At the next level you may find there’s a discussion on the types of consumer need. Broadly these break down into physical and emotional needs.
So, by way of simplistic example, the former says that, because you’re cold you will buy a hat. The latter that because you want to feel special you’ll buy an expensive hat.
This is all fine up to a point. But I happen to think that most consumer behaviour is nothing to do with “need”. This is a problem because the notion of consumer need suggests that, at some level, a consumer is aware of what it is they are getting as a result of acquiring the product, and in my experience that’s often not the case.
Have you ever noticed how much some people’s lives are taken up with shopping; for some people human behaviour is consumer behaviour, almost exclusively. When they aren’t shopping, they’re thinking about shopping, or watching TV programmes surrounded by ads, or reading magazines that are promoting consumerism directly through their copy or indirectly through their adverts.

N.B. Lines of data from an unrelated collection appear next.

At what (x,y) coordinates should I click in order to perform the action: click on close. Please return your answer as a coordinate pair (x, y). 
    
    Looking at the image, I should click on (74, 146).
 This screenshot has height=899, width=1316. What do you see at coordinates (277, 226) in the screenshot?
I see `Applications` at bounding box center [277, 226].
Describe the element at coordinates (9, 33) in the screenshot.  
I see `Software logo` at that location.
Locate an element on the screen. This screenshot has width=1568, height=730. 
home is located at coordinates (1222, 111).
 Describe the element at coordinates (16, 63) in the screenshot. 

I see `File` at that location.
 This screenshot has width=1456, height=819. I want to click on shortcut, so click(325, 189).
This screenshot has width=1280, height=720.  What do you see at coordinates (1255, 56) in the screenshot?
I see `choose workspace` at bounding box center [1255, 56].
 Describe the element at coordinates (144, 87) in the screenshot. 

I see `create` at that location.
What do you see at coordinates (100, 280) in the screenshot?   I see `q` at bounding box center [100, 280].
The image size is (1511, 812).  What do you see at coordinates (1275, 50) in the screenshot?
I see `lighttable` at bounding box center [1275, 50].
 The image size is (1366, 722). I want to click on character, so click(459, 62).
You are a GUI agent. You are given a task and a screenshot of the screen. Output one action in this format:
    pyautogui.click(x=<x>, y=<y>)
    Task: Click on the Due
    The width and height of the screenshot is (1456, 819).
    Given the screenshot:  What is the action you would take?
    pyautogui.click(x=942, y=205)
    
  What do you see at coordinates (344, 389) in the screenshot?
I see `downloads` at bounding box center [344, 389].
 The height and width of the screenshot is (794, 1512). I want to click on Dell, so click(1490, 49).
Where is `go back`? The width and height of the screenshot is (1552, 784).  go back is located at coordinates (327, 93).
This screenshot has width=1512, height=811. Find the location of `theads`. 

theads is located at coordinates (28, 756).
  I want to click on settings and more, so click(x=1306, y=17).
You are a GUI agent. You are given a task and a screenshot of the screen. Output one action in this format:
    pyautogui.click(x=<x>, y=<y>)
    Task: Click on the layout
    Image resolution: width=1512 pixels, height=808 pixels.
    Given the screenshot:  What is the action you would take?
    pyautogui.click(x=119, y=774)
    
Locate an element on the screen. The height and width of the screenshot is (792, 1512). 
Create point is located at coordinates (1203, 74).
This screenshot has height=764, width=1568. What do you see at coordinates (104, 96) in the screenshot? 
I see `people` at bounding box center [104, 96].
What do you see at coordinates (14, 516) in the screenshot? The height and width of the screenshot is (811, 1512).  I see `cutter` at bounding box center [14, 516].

And some people will talk about shopping for hours; granted they’re not talking about the physical act of buying, they’re talking about something they’re thinking about buying, or something they’ve bought, or what happened when they tried to buy something.
All of this is has precious little to do with how cold someone’s head is.
I suspect that we’re collectively so preoccupied with shopping because of how our brains work. Studies show that the brain works by estimating risk and reward, and then sending out extra dopamine (the feel good factor) when a decision is proved correct. This increases the strength of the the neural pathway, essentially increasing our perception that what we thought would happen did.
I won’t explore the many fascinating implications of this mechanisms now, but when it comes to shopping I suspect it’s so prevalent because it’s so predictably rewarding.
Most of the time when you go out to buy you successfully do so. The process is completed and you now own something new. Owning stuff feels nice. In fact, studies like the one I talked about recently in my eZine (The Importance of Touch) show that we get very attached to things we hold very quickly.
In evolutionary terms it’s generally been advantageous for us to have stuff: stored provisions, items we can use as tools, things we can defend ourselves with, mechanisms for protecting ourselves from the elements and so on. So our brains have evolved to reward us for having things.
Rarely is shopping disappointing or dissatisfying. When it is we learn quickly to change our expectations or to avoid places that fail to satisfy, and we can quickly find substitutes.
In essence shopping is low risk, high reward behaviour, and our brains get a kick out of that.